Das Wort zum Sonntag – Dreifaltigkeitssonntag

Liebe Pfarrgemeinde!

Heute ist Dreifaltigkeitssonntag, und wir sind eingeladen, in das wirkliche Herz Gottes zu schauen, um zu sehen, wie er ist - Vater, Sohn und Heiliger Geist. Allerdings können wir nicht verstehen, wie wir einen einzigen Gott aus drei Personen haben können; aber das bedeutet nicht, dass wir ihn nicht als „Trinität“ erfahren könnten. Nun, wie viele von uns begreifen, wie eine Vision entsteht, wie das Licht, das in unsere Augen kommt, in unserem Gehirn Bilder erzeugt?

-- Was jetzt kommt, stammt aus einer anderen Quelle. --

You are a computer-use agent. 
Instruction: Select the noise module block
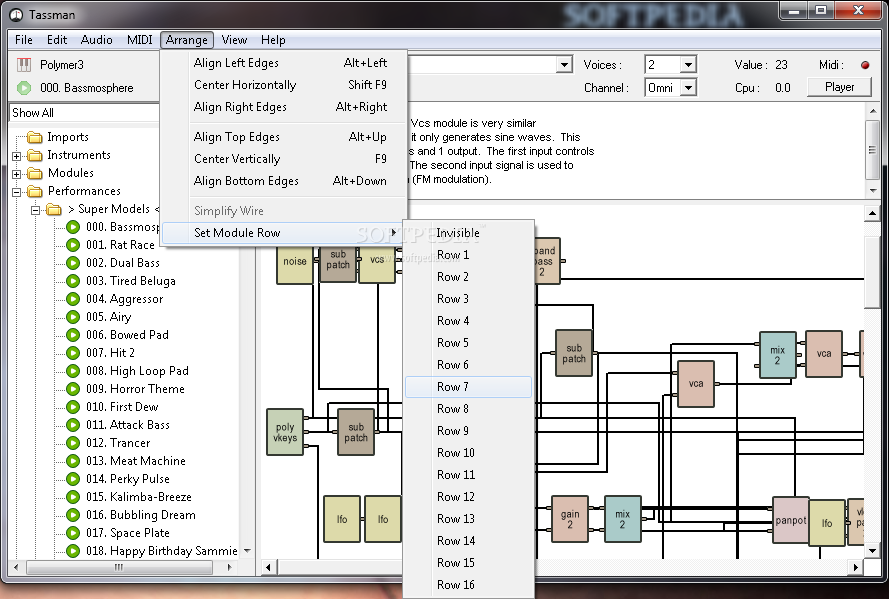pos(295,262)
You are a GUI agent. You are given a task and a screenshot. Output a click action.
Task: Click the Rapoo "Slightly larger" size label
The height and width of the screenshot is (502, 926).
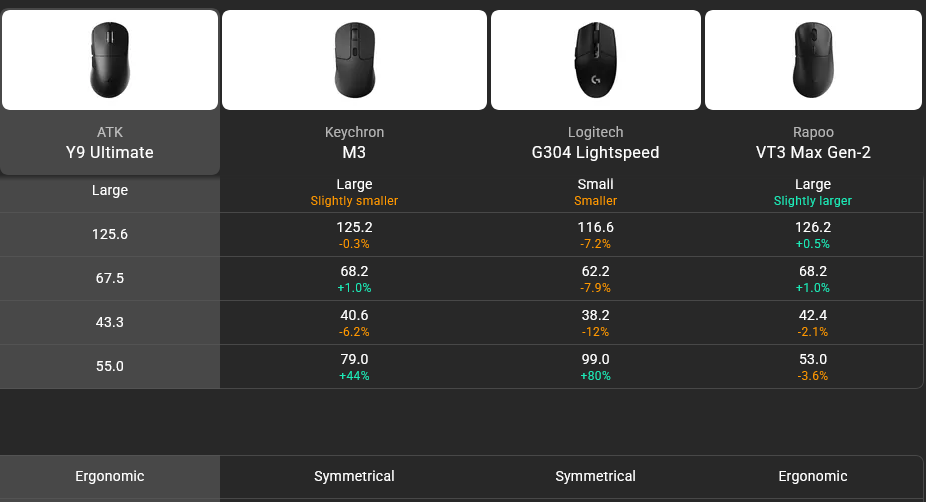[813, 201]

Auch wenn wir Gott als Trinität nicht begreifen, können wir ihn erfahren.

Lasst uns mit Gott-Vater beginnen: er ist unser Schöpfer. Und er hat uns aus Liebe geschaffen, obwohl er uns nicht brauchte. Gott ist in sich selbst vollständig, er bedarf unser nicht, sondern er „liebte uns in die Existenz hinein“, als ein freies Geschenk der Liebe. Uns muss klar sein, ohne Gottes Liebe würden wir nicht existieren. Wenn ich jemanden treffe, der sagt: „Ich glaube nicht an Gott“, bin ich in Versuchung zu sagen: „Wenn du auch an Gott nicht glaubst, er glaubt an dich! Wenn es nicht so wäre, gäbe es dich nicht! Gott schuf uns aus Liebe und für die Liebe. Aber hin und wieder verfallen wir in den Fehler, Gott nicht so zu lieben, wie wir sollten. Er sandte uns seinen Sohn, um uns zu retten und den Preis für unsere Sünden zu entrichten. Und damit können wir Jesus „begreifen“, dass er aus Liebe zu seinem Vater und zu uns auf sich nahm, für unsere Sünden zu sterben. So erfahren wir den Sohn als unseren Retter, als unseren Freund und Bruder.

Aber das war nicht genug; denn Gott wollte, dass wir mit ihm für immer glücklich seien, und der einzige Weg, dies zu erreichen, ist „heilig“ zu sein, das heißt, mit und in Gott zu leben. So sandte er uns den Heiligen Geist, um uns dafür zu weihen; den Heiligen Geist können wir erleben, wenn uns die Stimme in uns zuflüstert und auffordert, das Gute zu tun und das Böse zu vermeiden. Er ist immer mit uns, an unserer Seite.

Immer dann, wenn wir die Dreifaltigkeit nicht verstehen können, sollten wir uns vor Augen führen, dass Gott uns als Vater und Schöpfer liebt, Jesus als Bruder und Retter, und der Heilige Geist als Begleiter und Weihender.

Liebe Schwestern und Brüder! Das Göttliche zu verstehen, ist keine Wissenschaft, ist weder Mathematik, noch Physik und so weiter und so fort. Es ist der Glaube, der uns zu Gott hinführt!

Ich gratuliere der Pfarre Hlgst. Dreifaltigkeit zu diesem Tag und danke unseren drei Pfarren, dass wir uns oft bemühen, zusammenzukommen.

Ich erhoffe für euch einen schönen Sonntag; Gott sei mit euch!